Go through the data and copy each line that holds "will".

Content starts

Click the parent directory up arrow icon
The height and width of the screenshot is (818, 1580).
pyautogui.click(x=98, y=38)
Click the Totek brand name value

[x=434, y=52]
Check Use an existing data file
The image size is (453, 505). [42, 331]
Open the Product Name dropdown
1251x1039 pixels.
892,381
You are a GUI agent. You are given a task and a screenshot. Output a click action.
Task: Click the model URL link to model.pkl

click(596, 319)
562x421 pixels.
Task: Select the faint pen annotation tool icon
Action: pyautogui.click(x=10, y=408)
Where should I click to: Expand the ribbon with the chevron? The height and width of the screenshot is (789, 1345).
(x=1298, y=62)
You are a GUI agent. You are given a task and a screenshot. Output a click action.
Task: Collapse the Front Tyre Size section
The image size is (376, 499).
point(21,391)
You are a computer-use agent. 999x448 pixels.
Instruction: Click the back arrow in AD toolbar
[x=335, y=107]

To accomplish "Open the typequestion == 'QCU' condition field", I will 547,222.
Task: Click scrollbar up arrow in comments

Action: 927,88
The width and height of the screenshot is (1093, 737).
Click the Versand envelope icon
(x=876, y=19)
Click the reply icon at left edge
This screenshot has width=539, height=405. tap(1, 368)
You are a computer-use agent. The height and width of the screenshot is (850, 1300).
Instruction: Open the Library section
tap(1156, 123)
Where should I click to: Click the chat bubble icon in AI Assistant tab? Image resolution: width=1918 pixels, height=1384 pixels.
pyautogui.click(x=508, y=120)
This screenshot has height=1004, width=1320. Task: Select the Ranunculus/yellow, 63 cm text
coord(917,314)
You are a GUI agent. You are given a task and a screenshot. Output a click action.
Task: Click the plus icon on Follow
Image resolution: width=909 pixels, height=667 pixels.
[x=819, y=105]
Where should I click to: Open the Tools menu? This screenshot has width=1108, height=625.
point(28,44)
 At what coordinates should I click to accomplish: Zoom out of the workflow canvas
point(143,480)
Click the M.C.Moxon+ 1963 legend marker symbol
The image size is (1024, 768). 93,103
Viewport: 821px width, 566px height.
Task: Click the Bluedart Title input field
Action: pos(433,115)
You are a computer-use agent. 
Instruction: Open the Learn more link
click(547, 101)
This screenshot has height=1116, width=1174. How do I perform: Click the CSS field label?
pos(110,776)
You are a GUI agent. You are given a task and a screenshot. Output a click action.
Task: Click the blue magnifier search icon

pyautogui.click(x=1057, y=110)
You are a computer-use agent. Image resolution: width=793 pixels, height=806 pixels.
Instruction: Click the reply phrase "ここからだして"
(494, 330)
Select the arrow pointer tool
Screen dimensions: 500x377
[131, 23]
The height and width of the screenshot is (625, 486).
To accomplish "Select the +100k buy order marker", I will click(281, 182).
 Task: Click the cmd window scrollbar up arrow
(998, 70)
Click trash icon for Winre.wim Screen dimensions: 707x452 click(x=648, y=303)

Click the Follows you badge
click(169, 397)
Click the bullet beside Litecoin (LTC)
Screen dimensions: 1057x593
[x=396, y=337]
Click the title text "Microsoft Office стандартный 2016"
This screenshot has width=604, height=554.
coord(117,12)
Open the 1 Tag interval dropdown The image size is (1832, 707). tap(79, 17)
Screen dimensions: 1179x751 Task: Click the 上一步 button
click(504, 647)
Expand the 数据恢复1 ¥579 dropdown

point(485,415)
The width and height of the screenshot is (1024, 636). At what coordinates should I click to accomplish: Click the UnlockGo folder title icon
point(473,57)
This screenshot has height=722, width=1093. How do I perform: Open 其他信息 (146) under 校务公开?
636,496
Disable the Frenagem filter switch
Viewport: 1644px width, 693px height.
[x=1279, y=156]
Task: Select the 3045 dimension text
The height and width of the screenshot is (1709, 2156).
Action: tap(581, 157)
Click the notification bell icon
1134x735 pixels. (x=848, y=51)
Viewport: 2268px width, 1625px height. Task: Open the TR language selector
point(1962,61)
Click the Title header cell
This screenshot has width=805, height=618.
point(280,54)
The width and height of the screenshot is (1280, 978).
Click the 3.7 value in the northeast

Content ends

# Expected output
To accomplish "Open the typequestion == 'QCU' condition field", I will 547,222.
To accomplish "Select the +100k buy order marker", I will click(281, 182).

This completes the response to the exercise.